The woman participated in a national pageant at Gurgaon on June 29 and won three titles: Classic Queen, Mrs Talented and Brand Ambassador (East).


The contest had nearly 2000 participants in three categories: Miss, Mrs and Classic. Married women above the age of 40 were clubbed in the Classic category. “That was the first time when I walked the ramp. I wanted to prove that if there was a will, one could achieve the world. I wanted to inspire others,” said Meenu.

How old is Meenu? “I am classic,” she replied, for she believes more in “attitude age” than in “biological age.”

She had a “thaili (Nepali pouch)” to compliment her dress and she walked the ramp with khukuri in the hands.

“I wanted to tell the audience that khukuri is one of the rare ancient weapons and it is still used in the modern day war. I could showcase my tradition,” said Meenu.

The mother of the two did not participate in the contest just for the glamour quotient.

“The pageant was also organised to create awareness of anti-human trafficking. I want to work in this field,” Meenu said.

The other aspect of the competition that inspired her was the platform to showcase the tradition of the place from where she comes. Meenu, who was born in Kalimpong, was married off to a tea garden manager in Kalimpong. She currently stays in Siliguri.

“We had to design our own dress for the tradition and gown rounds in the finale,” said Meenu.
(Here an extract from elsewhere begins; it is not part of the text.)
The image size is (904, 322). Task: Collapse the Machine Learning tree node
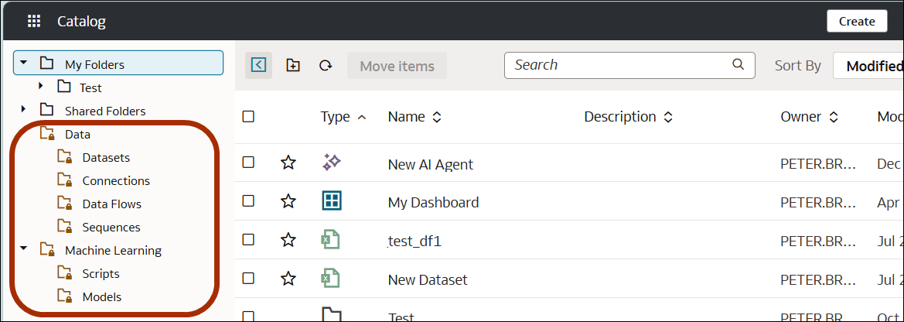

With the help of self-help groups in tea gardens, she came up with a fusion dress merging Nepali tradition with western style.

“My headgear was inspired by our living Goddess Kumari, a typical Darjeeling-knitted sweater was merged with off shoulder an lantern sleeves from the 1970s. I wore the saree in Nepali guni style with Devanagari script pleats,” she said.

The crown winner might have walked the ramp for the first time but her mother, Sheela Devi Moktan, had won the Miss Kalimpong title in the mid-70s. “I was also the first female lawyer to be enlisted in Kalimpong Bar Association in 1995,” she added.

Meenu believes that family support is most important. “My husband, Vikas is a tea planter and without his support, I would not have been as successful. Even the kids supported me. My daughter went about with her college admission without involving me for she wanted me to participate in the event.”